SUPPLIED DATA below:
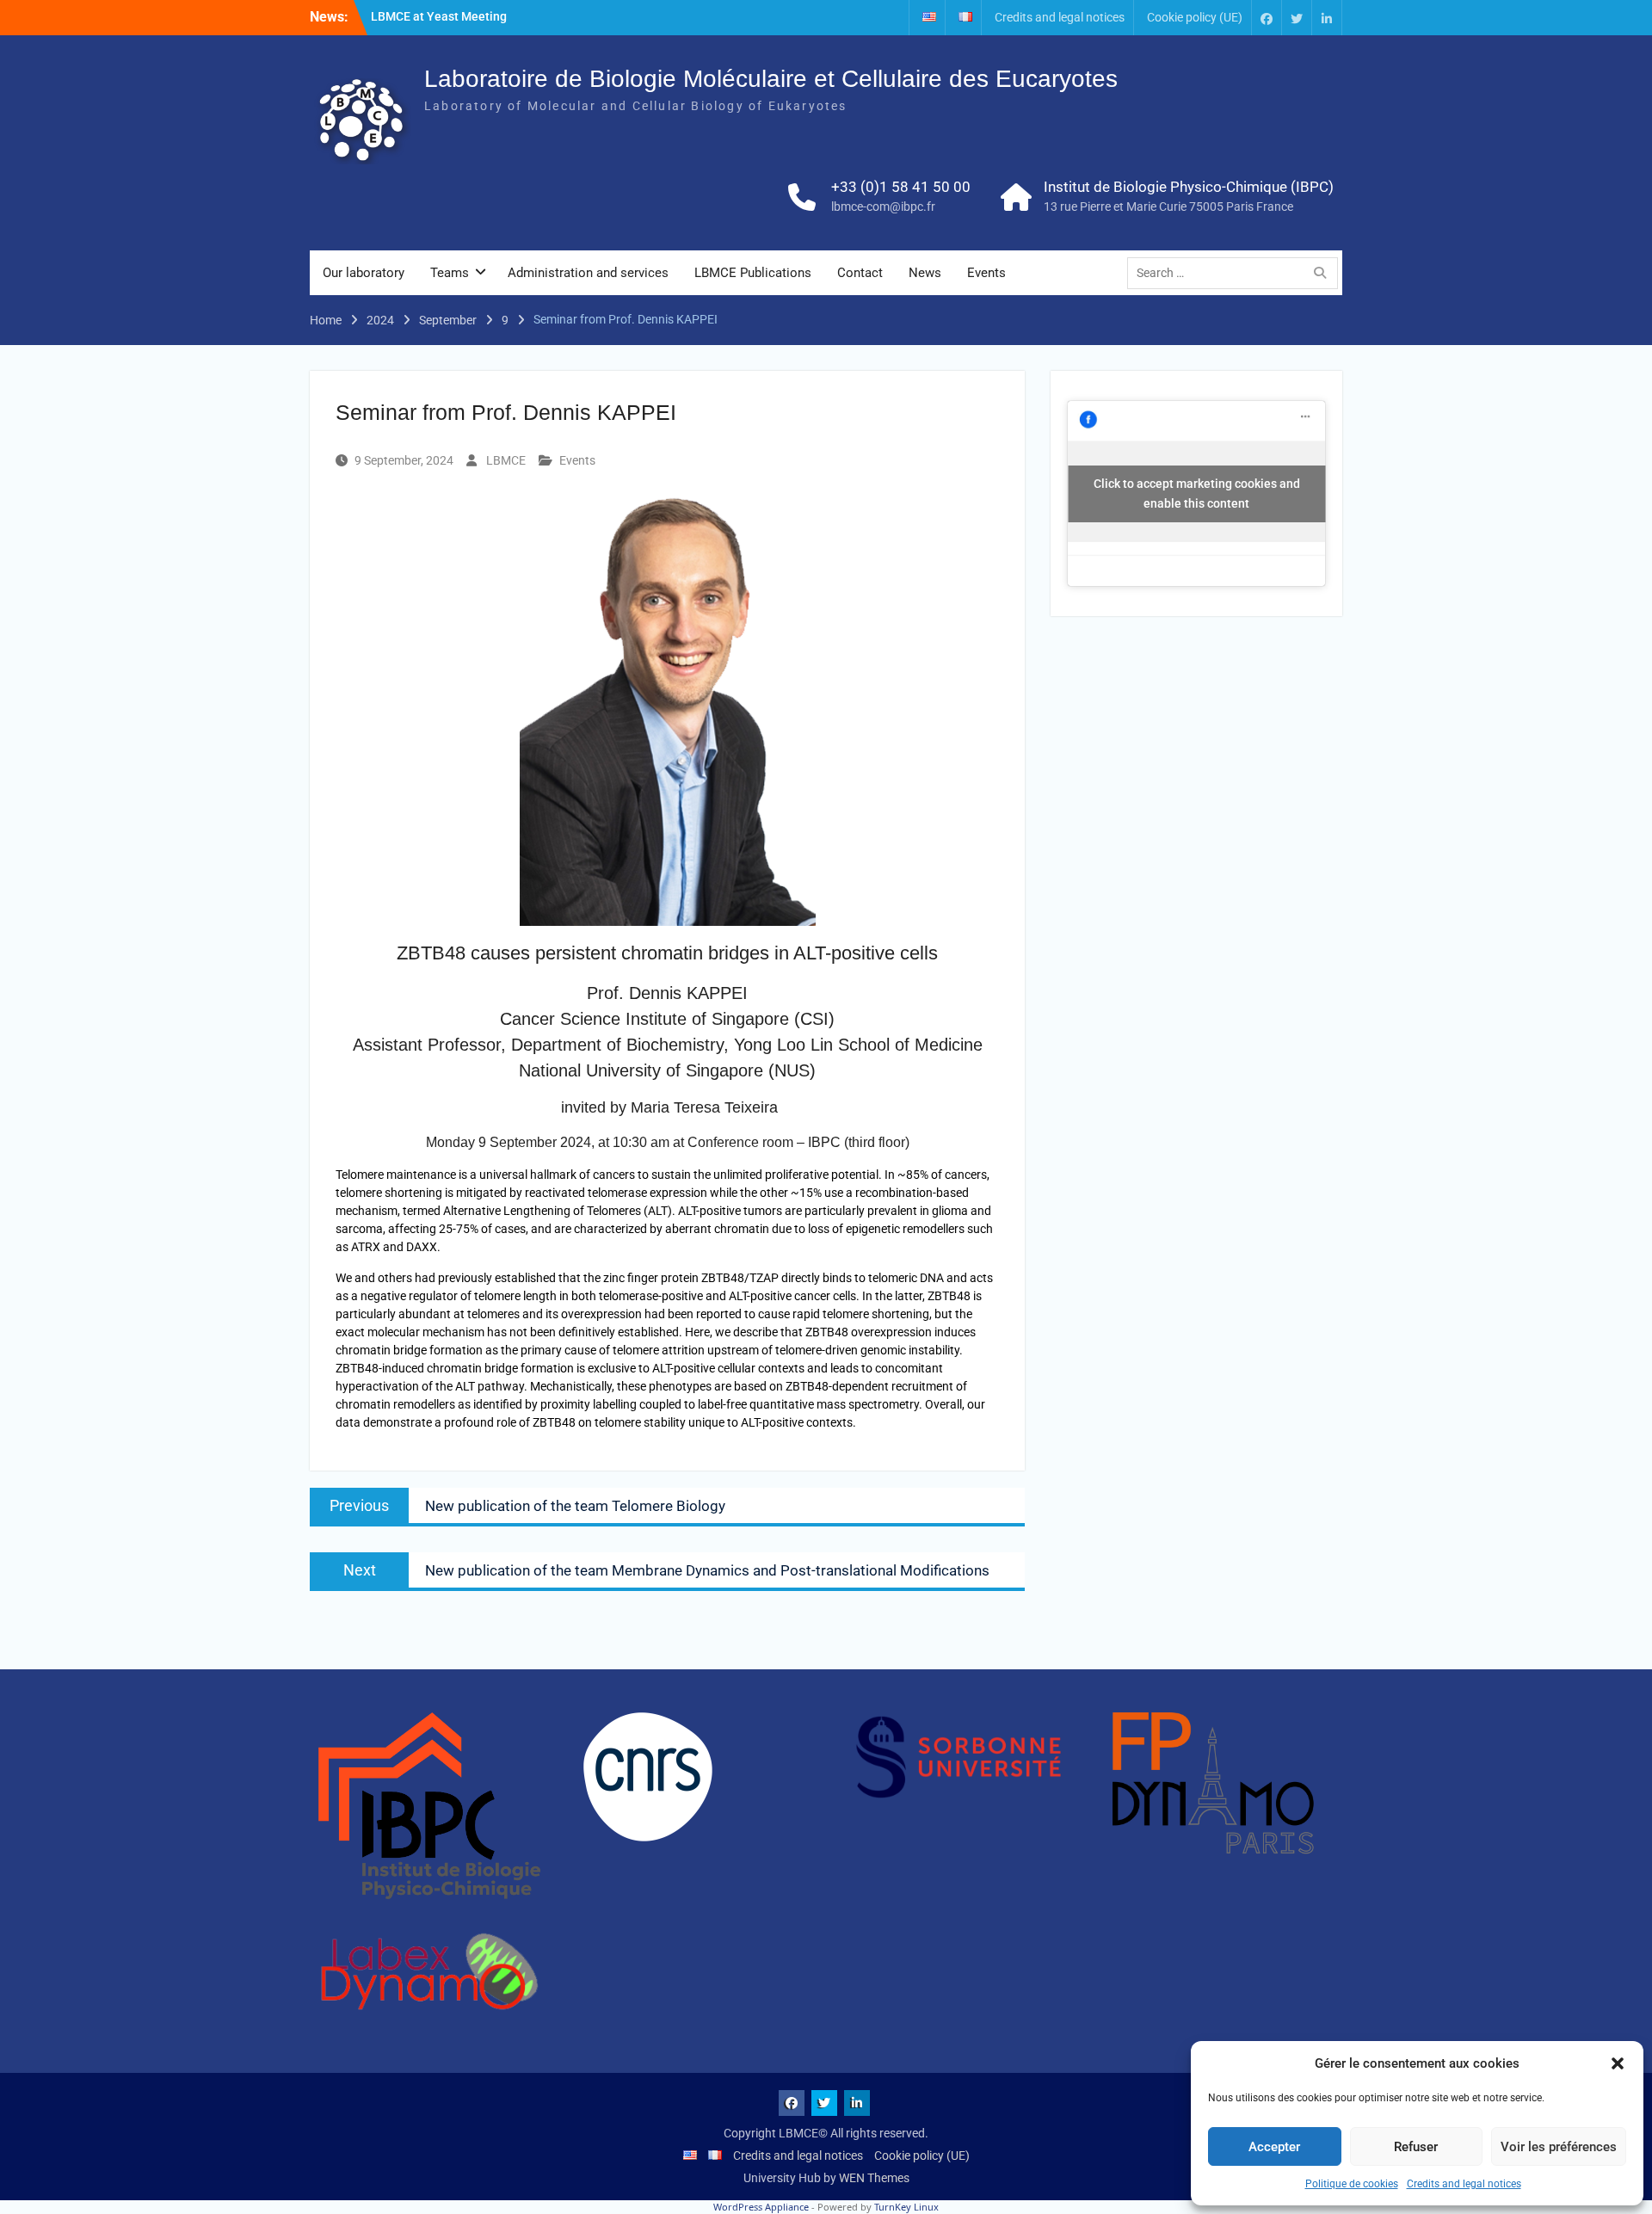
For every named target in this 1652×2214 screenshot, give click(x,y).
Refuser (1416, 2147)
End of SUPPLIED DATA.
SUPPLIED DATA below:
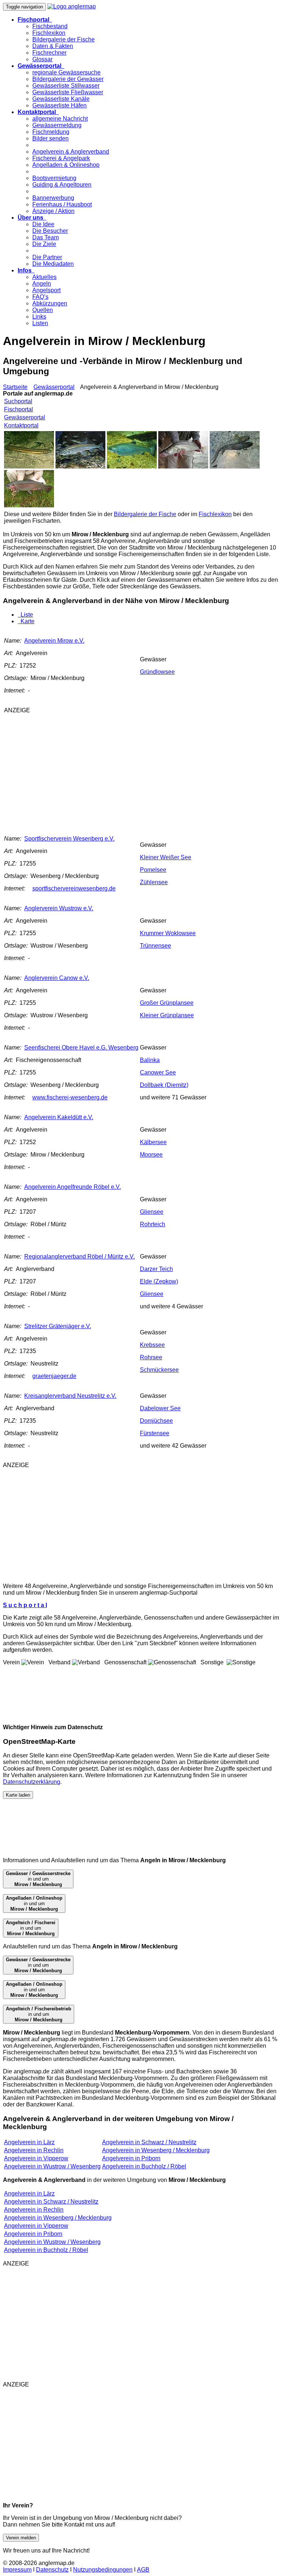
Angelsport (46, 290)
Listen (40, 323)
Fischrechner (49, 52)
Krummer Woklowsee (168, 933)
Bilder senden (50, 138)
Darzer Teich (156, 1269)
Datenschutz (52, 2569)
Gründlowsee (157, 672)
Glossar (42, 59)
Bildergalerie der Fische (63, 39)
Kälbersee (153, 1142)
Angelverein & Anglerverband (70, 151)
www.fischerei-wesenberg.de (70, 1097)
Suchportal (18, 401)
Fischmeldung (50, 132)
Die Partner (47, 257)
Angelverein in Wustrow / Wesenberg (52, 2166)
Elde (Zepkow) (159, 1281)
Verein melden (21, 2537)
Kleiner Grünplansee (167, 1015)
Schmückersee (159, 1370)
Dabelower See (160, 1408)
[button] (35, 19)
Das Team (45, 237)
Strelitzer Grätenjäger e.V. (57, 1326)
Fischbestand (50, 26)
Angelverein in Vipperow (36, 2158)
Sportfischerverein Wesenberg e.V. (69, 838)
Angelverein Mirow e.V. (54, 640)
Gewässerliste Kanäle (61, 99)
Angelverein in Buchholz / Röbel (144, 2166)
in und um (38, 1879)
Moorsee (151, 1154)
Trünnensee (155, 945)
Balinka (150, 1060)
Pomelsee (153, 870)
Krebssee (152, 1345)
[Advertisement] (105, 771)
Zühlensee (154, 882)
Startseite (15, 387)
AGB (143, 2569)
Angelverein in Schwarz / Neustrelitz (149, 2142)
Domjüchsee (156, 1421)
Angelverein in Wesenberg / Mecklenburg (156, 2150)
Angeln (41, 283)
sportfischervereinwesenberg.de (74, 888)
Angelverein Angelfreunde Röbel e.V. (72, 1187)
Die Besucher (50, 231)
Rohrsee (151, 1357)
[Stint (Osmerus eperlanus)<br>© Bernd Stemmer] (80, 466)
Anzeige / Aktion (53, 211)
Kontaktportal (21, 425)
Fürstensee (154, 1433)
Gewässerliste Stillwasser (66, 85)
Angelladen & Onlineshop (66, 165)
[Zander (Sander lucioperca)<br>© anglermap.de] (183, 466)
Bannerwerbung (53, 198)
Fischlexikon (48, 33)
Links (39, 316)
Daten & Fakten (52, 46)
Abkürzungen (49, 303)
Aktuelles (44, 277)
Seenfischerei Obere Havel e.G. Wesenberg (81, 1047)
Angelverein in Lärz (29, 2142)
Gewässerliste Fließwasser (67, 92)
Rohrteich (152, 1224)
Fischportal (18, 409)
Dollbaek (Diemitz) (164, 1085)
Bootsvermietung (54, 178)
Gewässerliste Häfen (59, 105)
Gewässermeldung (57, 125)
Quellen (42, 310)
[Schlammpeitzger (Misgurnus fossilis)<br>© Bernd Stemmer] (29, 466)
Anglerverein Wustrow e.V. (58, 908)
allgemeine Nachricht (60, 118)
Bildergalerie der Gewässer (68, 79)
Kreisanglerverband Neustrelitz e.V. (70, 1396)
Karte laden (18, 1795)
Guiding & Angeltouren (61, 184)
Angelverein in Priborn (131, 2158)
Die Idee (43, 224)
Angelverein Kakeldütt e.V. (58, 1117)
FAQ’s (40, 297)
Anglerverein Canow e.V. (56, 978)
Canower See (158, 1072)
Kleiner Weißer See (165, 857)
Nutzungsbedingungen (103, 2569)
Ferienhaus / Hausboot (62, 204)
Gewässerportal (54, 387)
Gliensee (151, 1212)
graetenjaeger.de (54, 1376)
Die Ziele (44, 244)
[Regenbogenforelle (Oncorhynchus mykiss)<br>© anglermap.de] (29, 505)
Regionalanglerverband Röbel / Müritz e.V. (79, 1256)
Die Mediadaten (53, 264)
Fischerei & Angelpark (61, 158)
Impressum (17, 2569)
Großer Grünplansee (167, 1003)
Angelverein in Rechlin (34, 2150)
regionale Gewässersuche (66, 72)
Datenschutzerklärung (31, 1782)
End of SUPPLIED DATA.
## WHAT TO PRODUCE
Restate word for word the lines in the material above from the one with "Fischlexikon (48, 33)" to the one with "Canower See (158, 1072)"; both of those lines count, and nothing else does.

## RESPONSE BELOW
Fischlexikon (48, 33)
Links (39, 316)
Daten & Fakten (52, 46)
Abkürzungen (49, 303)
Aktuelles (44, 277)
Seenfischerei Obere Havel e.G. Wesenberg (81, 1047)
Angelverein in Lärz (29, 2142)
Gewässerliste Fließwasser (67, 92)
Rohrteich (152, 1224)
Fischportal (18, 409)
Dollbaek (Diemitz) (164, 1085)
Bootsvermietung (54, 178)
Gewässerliste Häfen (59, 105)
Gewässermeldung (57, 125)
Quellen (42, 310)
[Schlammpeitzger (Misgurnus fossilis)<br>© Bernd Stemmer] (29, 466)
Anglerverein Wustrow e.V. (58, 908)
allgemeine Nachricht (60, 118)
Bildergalerie der Gewässer (68, 79)
Kreisanglerverband Neustrelitz e.V. (70, 1396)
Karte laden (18, 1795)
Guiding & Angeltouren (61, 184)
Angelverein in Priborn (131, 2158)
Die Idee (43, 224)
Angelverein Kakeldütt e.V. (58, 1117)
FAQ’s (40, 297)
Anglerverein Canow e.V. (56, 978)
Canower See (158, 1072)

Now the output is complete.